Introgen’s collaborator, Dr. Massimo Cristofanilli, associate professor in the Department of Breast Medical Oncology at M. D. Anderson Cancer Center presented the data yesterday afternoon at the 27th Annual San Antonio Breast Cancer Symposium.
“Patients with advanced breast cancer have a poor prognosis and long term survival requires the ability to completely remove the primary tumor surgically,” said Robert E. Sobol, M.D., Introgen’s senior vice president, Medical and Scientific Affairs. “These very promising data suggest that ADVEXIN may be combined with neoadjuvant chemotherapy to further reduce tumor size and improve patient outcomes by facilitating complete surgical tumor removal. In addition, the results of this study add to the very favorable safety profile observed in other ADVEXIN clinical trials in patients with later stages of cancer and support clinical applications of ADVEXIN in earlier phases of disease management. These data also suggest that ADVEXIN may enhance the clinical benefit of chemotherapy without increasing the toxicity of this regimen.”
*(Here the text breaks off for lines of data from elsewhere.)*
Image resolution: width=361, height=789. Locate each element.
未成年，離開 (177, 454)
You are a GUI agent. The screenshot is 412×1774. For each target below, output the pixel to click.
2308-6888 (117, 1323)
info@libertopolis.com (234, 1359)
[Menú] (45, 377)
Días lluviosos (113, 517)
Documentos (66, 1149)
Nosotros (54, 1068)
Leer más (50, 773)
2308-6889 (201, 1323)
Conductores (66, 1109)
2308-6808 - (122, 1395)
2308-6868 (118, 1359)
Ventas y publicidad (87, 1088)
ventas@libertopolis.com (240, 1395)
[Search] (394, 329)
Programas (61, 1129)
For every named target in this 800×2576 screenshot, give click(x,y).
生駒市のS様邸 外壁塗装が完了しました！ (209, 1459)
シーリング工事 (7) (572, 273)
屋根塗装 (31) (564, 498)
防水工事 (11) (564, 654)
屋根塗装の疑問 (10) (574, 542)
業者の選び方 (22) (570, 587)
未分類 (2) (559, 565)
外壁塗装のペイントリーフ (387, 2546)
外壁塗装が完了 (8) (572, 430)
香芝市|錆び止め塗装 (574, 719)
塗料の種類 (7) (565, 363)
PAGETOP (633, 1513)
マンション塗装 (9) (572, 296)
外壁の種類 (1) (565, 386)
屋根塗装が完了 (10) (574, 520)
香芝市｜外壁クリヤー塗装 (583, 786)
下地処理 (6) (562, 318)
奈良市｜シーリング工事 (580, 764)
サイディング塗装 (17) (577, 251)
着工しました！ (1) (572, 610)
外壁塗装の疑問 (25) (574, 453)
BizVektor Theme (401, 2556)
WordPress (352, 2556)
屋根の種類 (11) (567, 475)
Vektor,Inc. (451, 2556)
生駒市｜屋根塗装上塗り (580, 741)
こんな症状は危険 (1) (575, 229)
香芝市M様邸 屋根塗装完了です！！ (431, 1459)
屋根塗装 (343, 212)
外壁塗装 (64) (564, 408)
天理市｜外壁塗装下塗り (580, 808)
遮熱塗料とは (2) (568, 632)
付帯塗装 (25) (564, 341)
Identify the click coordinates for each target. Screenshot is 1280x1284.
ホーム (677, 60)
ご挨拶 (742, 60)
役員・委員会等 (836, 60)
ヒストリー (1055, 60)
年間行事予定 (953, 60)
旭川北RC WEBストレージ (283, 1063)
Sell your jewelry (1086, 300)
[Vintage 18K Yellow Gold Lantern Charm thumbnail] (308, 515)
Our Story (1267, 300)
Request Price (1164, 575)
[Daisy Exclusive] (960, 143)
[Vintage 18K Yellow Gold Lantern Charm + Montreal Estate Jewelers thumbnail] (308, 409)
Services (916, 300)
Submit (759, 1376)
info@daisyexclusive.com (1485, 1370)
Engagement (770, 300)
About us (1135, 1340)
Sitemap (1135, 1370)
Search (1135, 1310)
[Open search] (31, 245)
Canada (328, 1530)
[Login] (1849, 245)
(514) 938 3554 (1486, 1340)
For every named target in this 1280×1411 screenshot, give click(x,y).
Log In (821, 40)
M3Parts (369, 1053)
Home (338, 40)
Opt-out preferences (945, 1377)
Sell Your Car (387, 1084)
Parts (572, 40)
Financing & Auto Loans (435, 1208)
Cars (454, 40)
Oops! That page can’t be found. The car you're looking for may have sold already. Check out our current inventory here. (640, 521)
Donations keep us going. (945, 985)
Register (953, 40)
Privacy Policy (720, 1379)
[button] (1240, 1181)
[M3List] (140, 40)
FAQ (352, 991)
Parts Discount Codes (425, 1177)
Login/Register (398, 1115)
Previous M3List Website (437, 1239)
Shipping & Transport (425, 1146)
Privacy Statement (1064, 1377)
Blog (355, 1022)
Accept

In the reported study, ADVEXIN was locally administered to tumors in conjunction with neoadjuvant chemotherapy in 12 patients with locally advanced breast cancer who subsequently underwent surgery to remove residual tumor. Participants had Stage IIIA-B or localized Stage IV disease. On day 1 of a 21-day treatment cycle, patients received ADVEXIN, doxorubicin and docetaxel, followed by ADVEXIN alone on day 2. Patients received up to 6 cycles of treatment.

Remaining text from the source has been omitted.